Stated goal a: From the passage on early Auschwitz testimonies below, list each person whose estimate of the number of prisoners in the Sonderkommando is given, along with that estimate.

The remaining facts were not or without any precision known in the early testimonies: 

None of the early accounts pointed out that the revolt turned over only to crematorium 2. It was only mentioned by Alfred Fiderkiewicz in 1956. Fiderkiewicz was the initiator of the Auschwitz State Museum site and was a member of the Polish Central Commission on War Crimes, so there is a high risk that he was aware and influenced by post-war sources in his late account.

None of the accounts provided the exact figure of the number prisoners employed in the Sonderkommando at its peak in summer 1944 (900). Not even the most well informed prisoners with good contacts and connections like Bruno Baum (1200), Olga Lengyl (1200 - 1600), Albert Menasche (1200). Not even those with extensive post-war knowledge either: Bruno Baum again and (probably) Alfred Fiderkiewicz (800 - 1200). 

And last but not least, none of the accounts mentioned the final Sonderkommando selection in November 1944.

Back to Jansson:
Hans has failed to take into account how numerous the sources of information, rumor, and propaganda at Auschwitz were, and thereby failed to show that Bendel could not have learned the details in his account without ever entering the Birkenau crematoria. and a fortiori has failed to show that Bendel is a reliable witness to gassings."

Data to use:

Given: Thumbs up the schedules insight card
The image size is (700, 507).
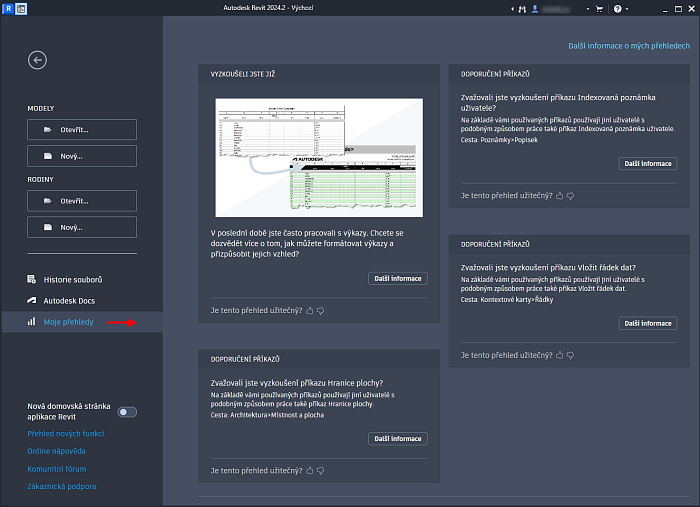Looking at the screenshot, I should [308, 311].
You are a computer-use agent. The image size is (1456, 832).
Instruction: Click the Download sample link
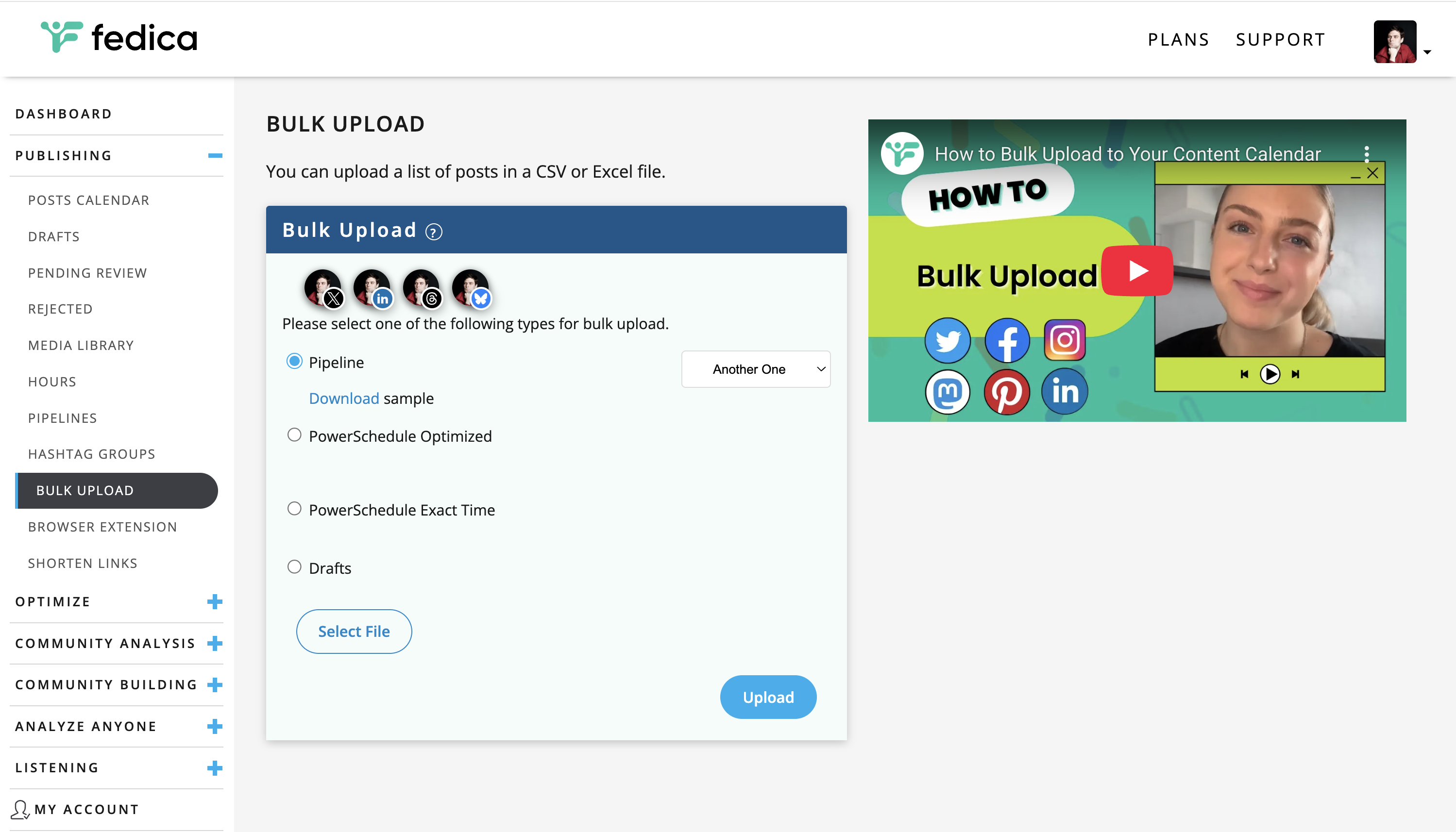coord(344,399)
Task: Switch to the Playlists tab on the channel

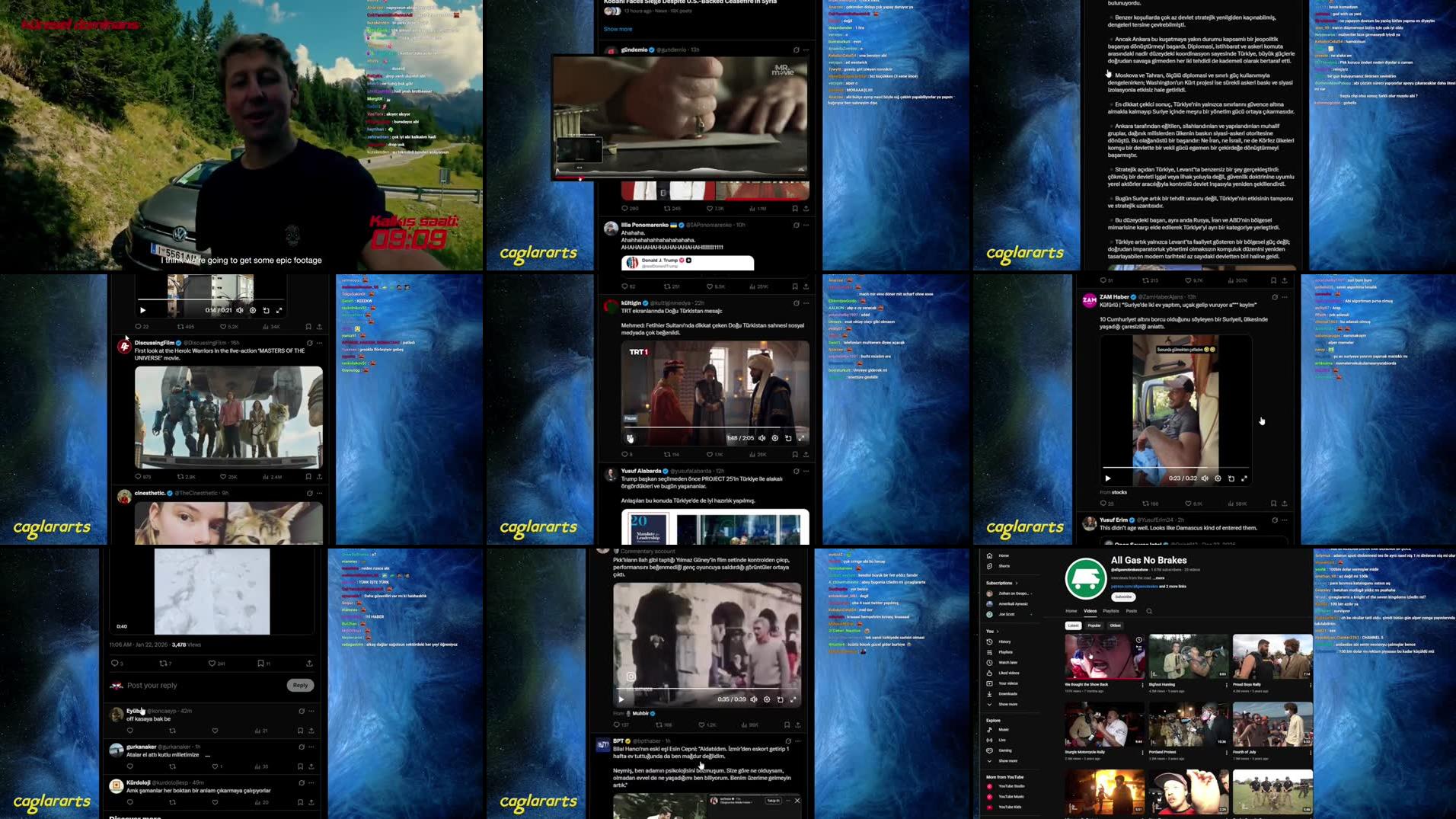Action: tap(1111, 610)
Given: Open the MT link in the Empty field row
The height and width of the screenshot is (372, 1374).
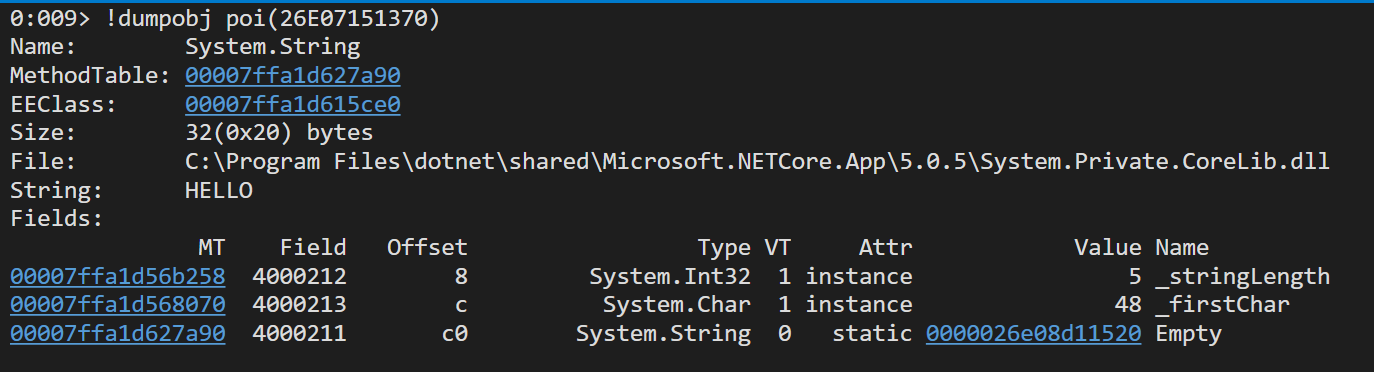Looking at the screenshot, I should coord(117,333).
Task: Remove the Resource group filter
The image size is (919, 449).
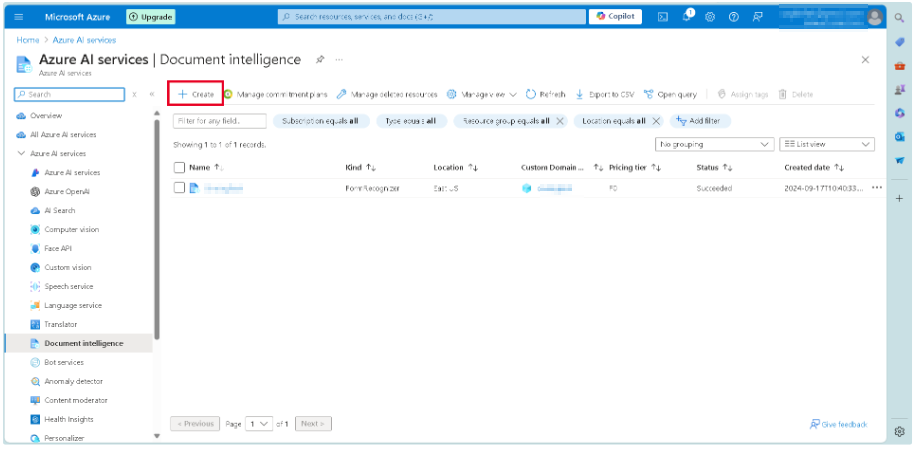Action: point(560,121)
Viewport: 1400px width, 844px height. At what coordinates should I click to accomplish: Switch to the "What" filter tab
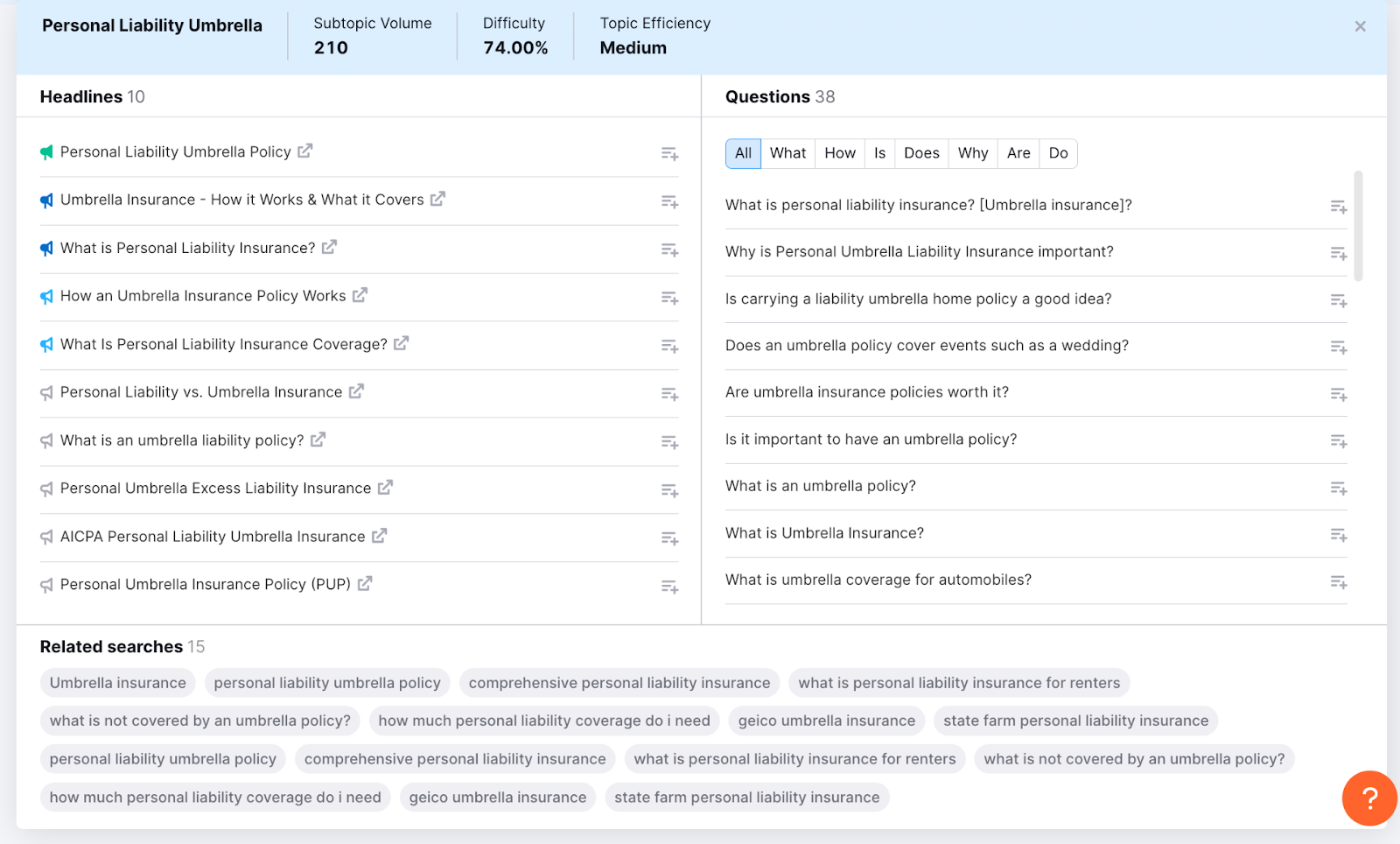[788, 153]
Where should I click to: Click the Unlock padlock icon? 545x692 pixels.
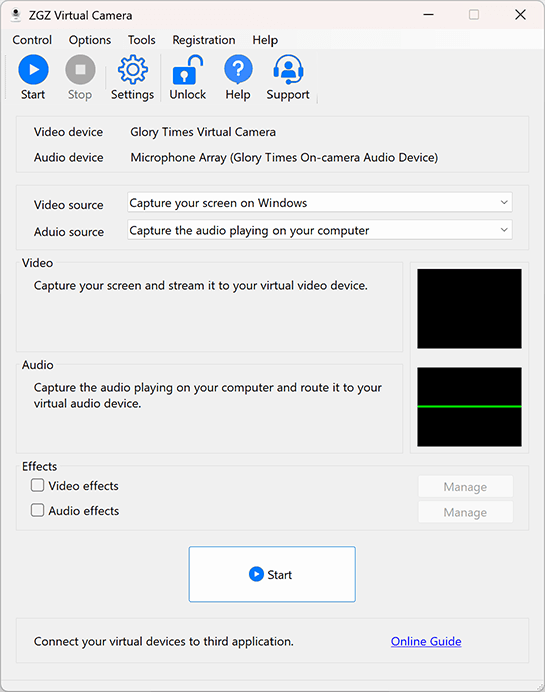tap(188, 70)
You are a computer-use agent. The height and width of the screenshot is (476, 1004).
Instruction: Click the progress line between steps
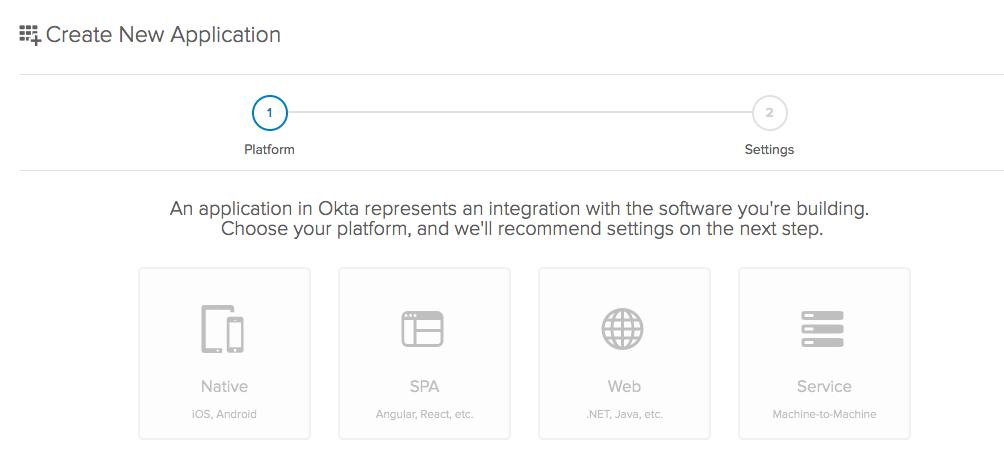(520, 113)
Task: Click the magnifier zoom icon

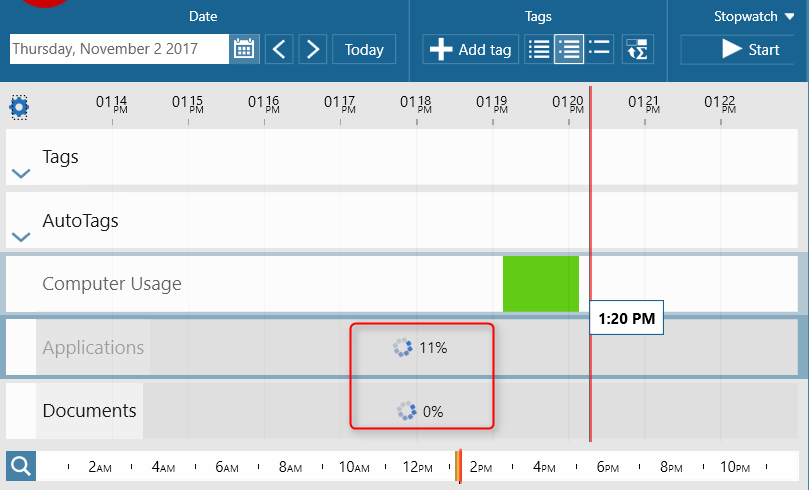Action: (x=20, y=465)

Stated goal b: Rewrite the entries above as a two-column CSV with the columns instruction and answer, one row per entry. Cover the entries from the start through the line with "coord(344,399)". Put each field in quotes, turn line breaks into spaces, and leave out the pictures.

Correct result a:
Bruno Baum: 1200
Olga Lengyl: 1200 - 1600
Albert Menasche: 1200
Alfred Fiderkiewicz: 800 - 1200

Correct result b:
instruction,answer
"Given: Thumbs up the schedules insight card The image size is (700, 507).","Looking at the screenshot, I should [308, 311]."
"You are a computer-use agent. The image size is (1456, 832). Instruction: Click the Download sample link","coord(344,399)"